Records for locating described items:
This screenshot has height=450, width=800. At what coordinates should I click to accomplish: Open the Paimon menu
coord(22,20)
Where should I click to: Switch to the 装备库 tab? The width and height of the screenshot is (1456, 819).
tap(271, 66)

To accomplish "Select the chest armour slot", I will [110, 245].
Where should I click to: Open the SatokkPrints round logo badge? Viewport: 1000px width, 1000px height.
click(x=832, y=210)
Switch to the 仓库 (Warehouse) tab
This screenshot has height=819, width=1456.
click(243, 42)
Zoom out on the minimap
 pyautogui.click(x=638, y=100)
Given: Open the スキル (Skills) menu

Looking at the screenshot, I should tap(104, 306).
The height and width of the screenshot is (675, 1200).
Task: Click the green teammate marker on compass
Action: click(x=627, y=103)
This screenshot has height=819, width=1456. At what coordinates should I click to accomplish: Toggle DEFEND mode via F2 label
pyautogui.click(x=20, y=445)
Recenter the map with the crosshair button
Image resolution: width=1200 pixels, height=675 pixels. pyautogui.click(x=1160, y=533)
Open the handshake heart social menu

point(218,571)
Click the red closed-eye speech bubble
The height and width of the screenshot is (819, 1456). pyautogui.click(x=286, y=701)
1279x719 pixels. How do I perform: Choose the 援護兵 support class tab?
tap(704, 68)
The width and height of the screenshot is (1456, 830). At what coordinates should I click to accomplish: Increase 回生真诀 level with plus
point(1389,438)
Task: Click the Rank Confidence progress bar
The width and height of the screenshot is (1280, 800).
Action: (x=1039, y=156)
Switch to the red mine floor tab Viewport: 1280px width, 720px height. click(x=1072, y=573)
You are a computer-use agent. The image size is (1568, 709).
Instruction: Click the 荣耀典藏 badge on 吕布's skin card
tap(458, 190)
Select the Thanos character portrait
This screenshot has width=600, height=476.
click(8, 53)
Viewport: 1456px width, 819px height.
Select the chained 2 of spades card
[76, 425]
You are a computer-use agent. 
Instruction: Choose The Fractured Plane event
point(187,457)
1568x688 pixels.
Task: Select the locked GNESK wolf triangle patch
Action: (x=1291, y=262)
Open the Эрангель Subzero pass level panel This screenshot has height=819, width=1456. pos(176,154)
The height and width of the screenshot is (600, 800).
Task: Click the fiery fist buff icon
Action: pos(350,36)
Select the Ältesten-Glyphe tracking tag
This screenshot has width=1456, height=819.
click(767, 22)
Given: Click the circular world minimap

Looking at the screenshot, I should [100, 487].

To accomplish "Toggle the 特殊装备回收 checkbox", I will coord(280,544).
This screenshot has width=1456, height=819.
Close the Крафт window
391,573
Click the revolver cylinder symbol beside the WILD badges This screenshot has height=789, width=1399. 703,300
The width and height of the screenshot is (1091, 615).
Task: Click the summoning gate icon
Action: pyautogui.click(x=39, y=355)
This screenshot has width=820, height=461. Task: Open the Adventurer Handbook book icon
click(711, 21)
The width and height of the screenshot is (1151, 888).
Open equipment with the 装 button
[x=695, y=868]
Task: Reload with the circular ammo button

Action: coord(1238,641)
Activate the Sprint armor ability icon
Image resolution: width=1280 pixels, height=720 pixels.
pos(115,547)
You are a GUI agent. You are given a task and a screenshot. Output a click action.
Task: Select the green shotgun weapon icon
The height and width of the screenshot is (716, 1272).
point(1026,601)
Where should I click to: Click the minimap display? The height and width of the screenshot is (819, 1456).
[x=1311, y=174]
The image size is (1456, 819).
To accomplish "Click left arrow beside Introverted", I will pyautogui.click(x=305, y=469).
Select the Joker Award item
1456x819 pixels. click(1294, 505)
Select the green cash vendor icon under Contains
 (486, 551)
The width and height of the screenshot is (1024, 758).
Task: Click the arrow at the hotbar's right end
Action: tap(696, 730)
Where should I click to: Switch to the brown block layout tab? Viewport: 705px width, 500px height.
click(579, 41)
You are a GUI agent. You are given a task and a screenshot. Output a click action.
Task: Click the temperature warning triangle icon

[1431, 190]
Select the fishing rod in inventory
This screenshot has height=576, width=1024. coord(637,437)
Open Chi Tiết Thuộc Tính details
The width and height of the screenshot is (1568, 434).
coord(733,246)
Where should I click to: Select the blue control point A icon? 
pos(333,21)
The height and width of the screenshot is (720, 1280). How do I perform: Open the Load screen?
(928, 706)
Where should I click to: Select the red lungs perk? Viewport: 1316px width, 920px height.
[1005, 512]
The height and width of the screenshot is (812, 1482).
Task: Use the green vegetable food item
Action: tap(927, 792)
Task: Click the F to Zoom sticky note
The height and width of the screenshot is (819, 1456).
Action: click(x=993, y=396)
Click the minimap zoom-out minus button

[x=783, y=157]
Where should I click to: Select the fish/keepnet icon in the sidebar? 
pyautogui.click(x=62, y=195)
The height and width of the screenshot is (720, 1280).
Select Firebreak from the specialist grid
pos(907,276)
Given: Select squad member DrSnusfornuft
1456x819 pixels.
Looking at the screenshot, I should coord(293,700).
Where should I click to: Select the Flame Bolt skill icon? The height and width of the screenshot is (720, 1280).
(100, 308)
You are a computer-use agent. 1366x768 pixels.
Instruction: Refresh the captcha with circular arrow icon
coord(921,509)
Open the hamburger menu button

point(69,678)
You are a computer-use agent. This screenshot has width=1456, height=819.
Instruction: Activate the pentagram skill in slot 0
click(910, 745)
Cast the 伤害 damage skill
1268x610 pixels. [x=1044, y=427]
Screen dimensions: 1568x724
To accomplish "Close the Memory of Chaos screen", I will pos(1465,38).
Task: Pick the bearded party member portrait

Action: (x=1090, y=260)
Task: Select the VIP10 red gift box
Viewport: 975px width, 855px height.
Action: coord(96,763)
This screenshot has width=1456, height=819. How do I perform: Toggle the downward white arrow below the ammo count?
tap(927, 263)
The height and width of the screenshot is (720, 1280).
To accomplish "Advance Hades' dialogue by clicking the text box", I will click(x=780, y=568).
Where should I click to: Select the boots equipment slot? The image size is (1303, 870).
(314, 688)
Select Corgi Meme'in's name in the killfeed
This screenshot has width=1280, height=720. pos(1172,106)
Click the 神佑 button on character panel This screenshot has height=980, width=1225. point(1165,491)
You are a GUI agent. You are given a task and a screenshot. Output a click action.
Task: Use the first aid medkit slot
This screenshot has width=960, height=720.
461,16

▶ _Problem statement_: Repeat everything in the entries above from the line containing "Given: Open the スキル (Skills) menu" down to the line containing "I will coord(280,544).", including both of those lines.

▶ _Solved exercise_:
Given: Open the スキル (Skills) menu

Looking at the screenshot, I should tap(104, 306).
The height and width of the screenshot is (675, 1200).
Task: Click the green teammate marker on compass
Action: click(x=627, y=103)
This screenshot has height=819, width=1456. At what coordinates should I click to accomplish: Toggle DEFEND mode via F2 label
pyautogui.click(x=20, y=445)
Recenter the map with the crosshair button
Image resolution: width=1200 pixels, height=675 pixels. pyautogui.click(x=1160, y=533)
Open the handshake heart social menu

point(218,571)
Click the red closed-eye speech bubble
The height and width of the screenshot is (819, 1456). pyautogui.click(x=286, y=701)
1279x719 pixels. How do I perform: Choose the 援護兵 support class tab?
tap(704, 68)
The width and height of the screenshot is (1456, 830). At what coordinates should I click to accomplish: Increase 回生真诀 level with plus
point(1389,438)
Task: Click the Rank Confidence progress bar
The width and height of the screenshot is (1280, 800).
Action: (x=1039, y=156)
Switch to the red mine floor tab Viewport: 1280px width, 720px height. click(x=1072, y=573)
You are a computer-use agent. The image size is (1568, 709).
Instruction: Click the 荣耀典藏 badge on 吕布's skin card
tap(458, 190)
Select the Thanos character portrait
This screenshot has width=600, height=476.
click(8, 53)
Viewport: 1456px width, 819px height.
Select the chained 2 of spades card
[76, 425]
You are a computer-use agent. 
Instruction: Choose The Fractured Plane event
point(187,457)
1568x688 pixels.
Task: Select the locked GNESK wolf triangle patch
Action: (x=1291, y=262)
Open the Эрангель Subzero pass level panel This screenshot has height=819, width=1456. pos(176,154)
The height and width of the screenshot is (600, 800).
Task: Click the fiery fist buff icon
Action: pos(350,36)
Select the Ältesten-Glyphe tracking tag
This screenshot has width=1456, height=819.
click(767, 22)
Given: Click the circular world minimap

Looking at the screenshot, I should [100, 487].

To accomplish "Toggle the 特殊装备回收 checkbox", I will coord(280,544).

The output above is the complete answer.